* PAGE EXCERPT

A Litigator’s Guide to Arbitration


By Jeanne Barnum, John Bulman, Neal Eiseman, Karen Layng, and Michael Powell – December 14, 2015


The Construction Litigation Committee presented a discussion panel at the April 2015 ABA Section of Litigation Annual Conference. The panel comprised committee members Jeanne Barnum, Neal Eiseman, Karen Layng, and Michael Powell. John Bulman served as the moderator/“referee.” Tom Dunn coordinated the program as chair with the assistance of liaison Alex Rothenberg.

Modeled after ESPN’s show Pardon the Interruption, the format was fast-paced, interactive, and provocative as to the pros and cons of 12 topics related to key arbitration pitfalls and ethical issues facing neutrals. In addition to their vast experience, the panel focused on guidance provided by the Code of Ethics for Arbitrators in Commercial Disputes and the American Arbitration Association (AAA) be Construction Industry Arbitration Rules and Mediation Procedures (Including Procedures for Large, Complex Construction Disputes). Highlights from the point/counterpoint format for the topics are summarized below.

Topic 1: Direct Examination by Affidavit

  • Pro. It saves time and expense; direct examination is usually an orchestrated “dog and pony” show anyway; sophisticated arbitrators want to get to the issues. This is a vehicle to do that; it still allows for cross-examination (where the truth comes out) for the tough questions and for the panel to assess witness credibility. The affidavits should be exchanged beforehand, and opposing counsel still may object to any portion of the affidavit or any exhibit to which it refers; it leads to a more focused presentation of evidence that is consistent with the goals of arbitration. Evidence by written statement is permitted by AAA Commercial Arbitration Rule R-35(a).


  • Con. It is nothing more than a cheat sheet prepared by an attorney and often used as a crutch by the witness during cross-examination. Such statements should only be allowed for non-critical witnesses. By no means should a party ever be required to submit direct examination by affidavit. It would be unfair to prevent a good witness from telling his or her story by having it reduced to a stale affidavit. If a key witness is present, the panel should require live testimony—even if not in person. For example, Rule R-32 of the AAA Construction Industry Arbitration Rules permits presentation of evidence by video, Internet, telephone, and other means of communication.

* DATASET ROWS

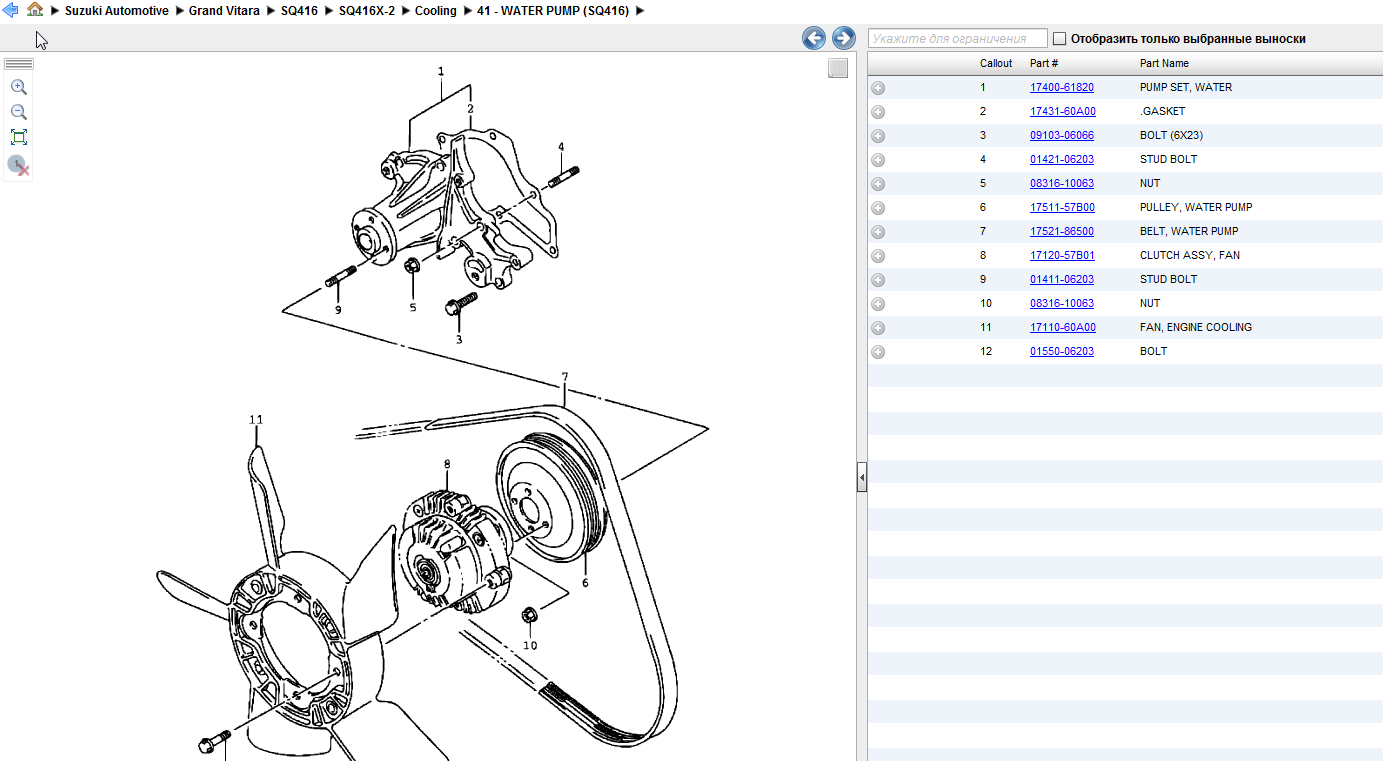Clear selected callouts with the red-X icon

pos(18,165)
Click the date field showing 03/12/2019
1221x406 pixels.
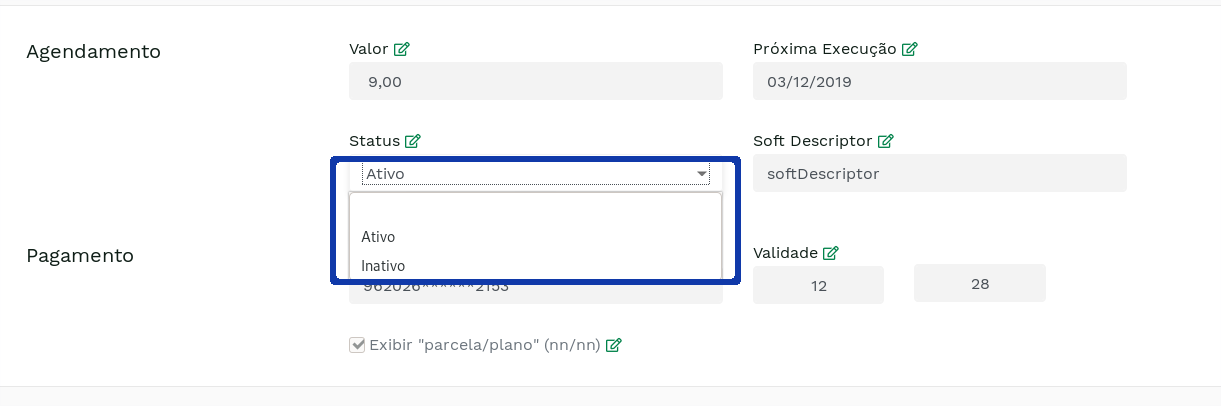(x=939, y=82)
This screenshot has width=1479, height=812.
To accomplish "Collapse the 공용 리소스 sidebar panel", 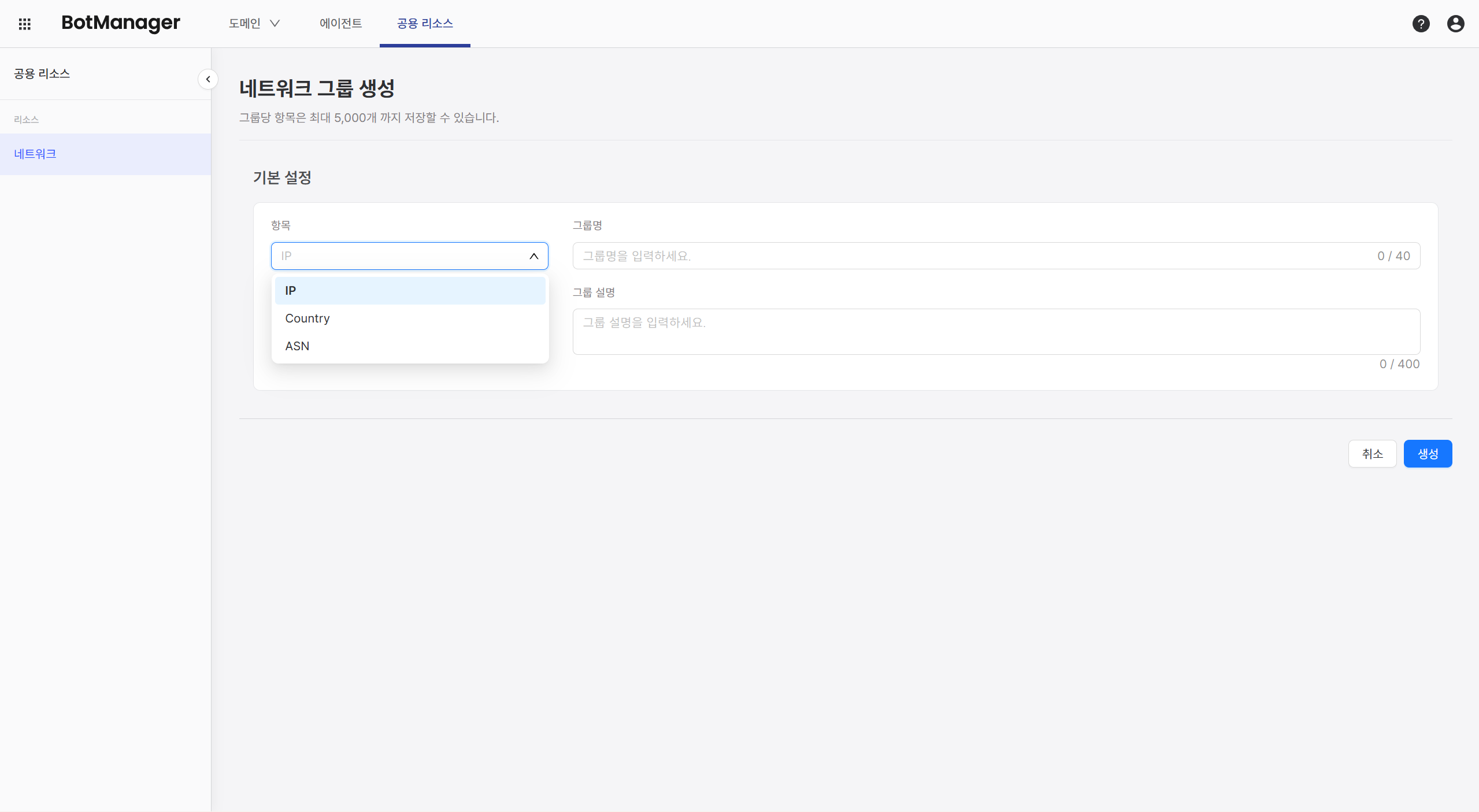I will (207, 79).
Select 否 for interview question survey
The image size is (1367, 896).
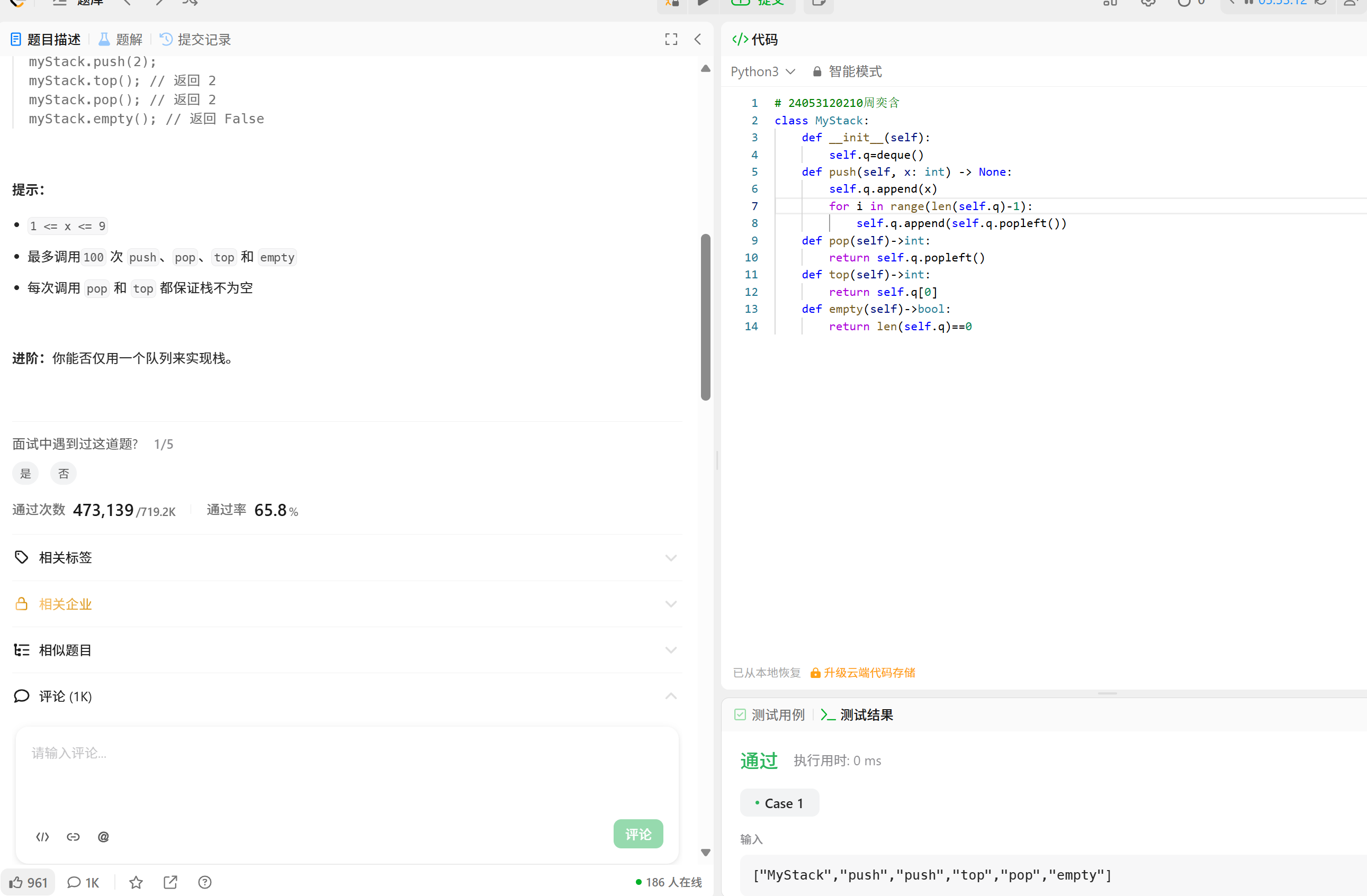pos(63,474)
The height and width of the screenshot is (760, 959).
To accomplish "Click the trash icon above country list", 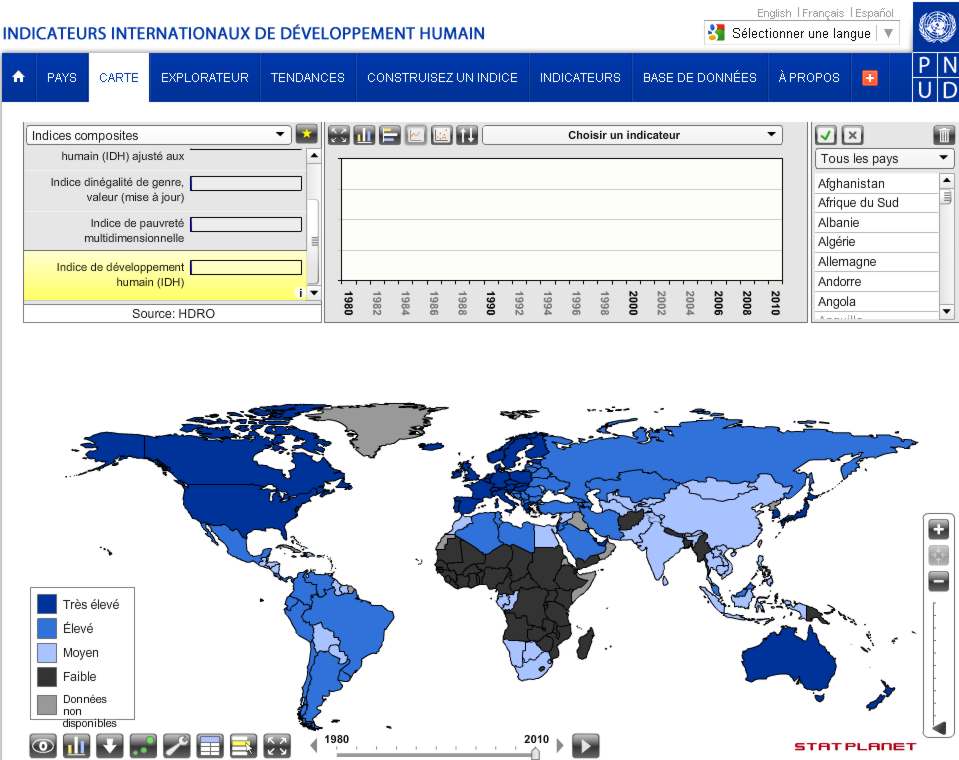I will (x=943, y=135).
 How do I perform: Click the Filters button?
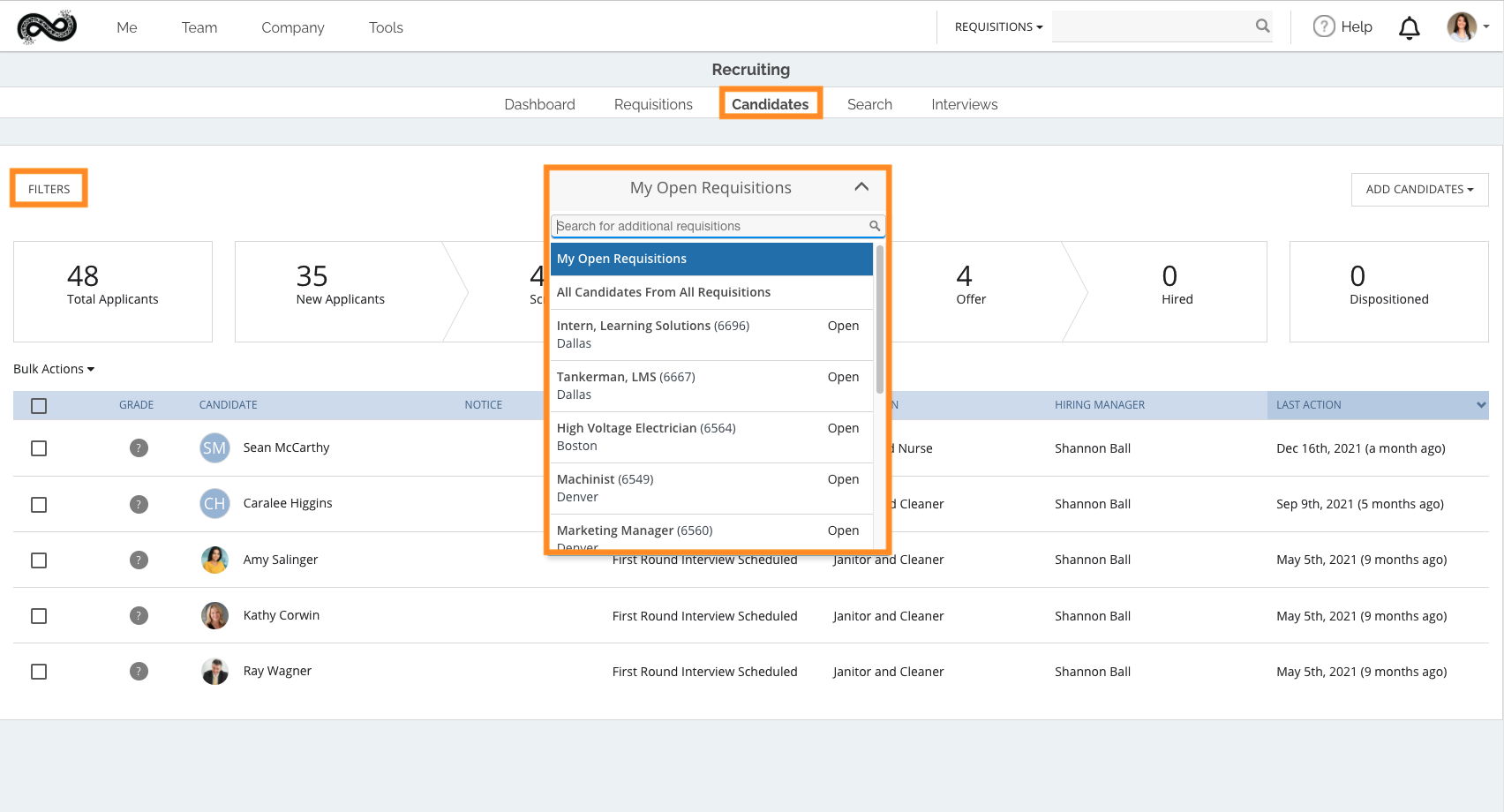(x=49, y=189)
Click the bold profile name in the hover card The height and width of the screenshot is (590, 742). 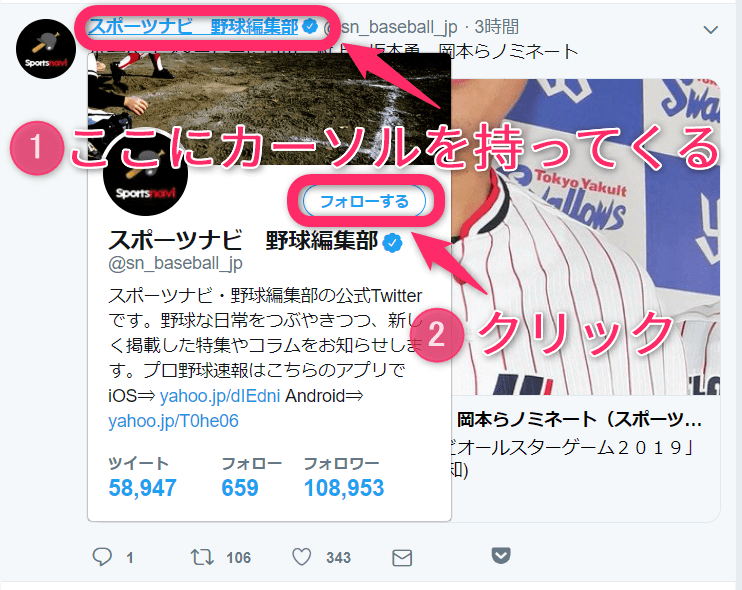(243, 240)
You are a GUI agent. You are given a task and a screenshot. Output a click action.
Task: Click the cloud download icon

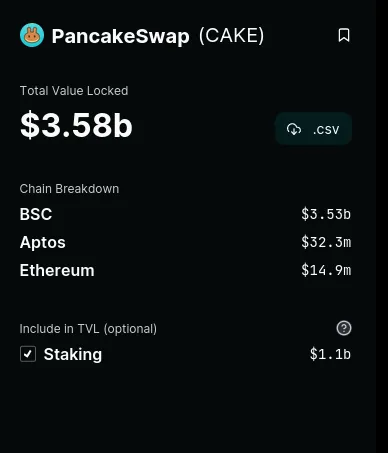(x=294, y=129)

* TASK REQUIREMENTS
a – In the arbitration guide, who served as the panel's moderator?
b – Reproduce the passage of the arbitration guide starting at "By Jeanne Barnum, John" and ending at "liaison Alex Rothenberg.".

* RESPONSES PER TASK
a – John Bulman

b –
By Jeanne Barnum, John Bulman, Neal Eiseman, Karen Layng, and Michael Powell – December 14, 2015


The Construction Litigation Committee presented a discussion panel at the April 2015 ABA Section of Litigation Annual Conference. The panel comprised committee members Jeanne Barnum, Neal Eiseman, Karen Layng, and Michael Powell. John Bulman served as the moderator/“referee.” Tom Dunn coordinated the program as chair with the assistance of liaison Alex Rothenberg.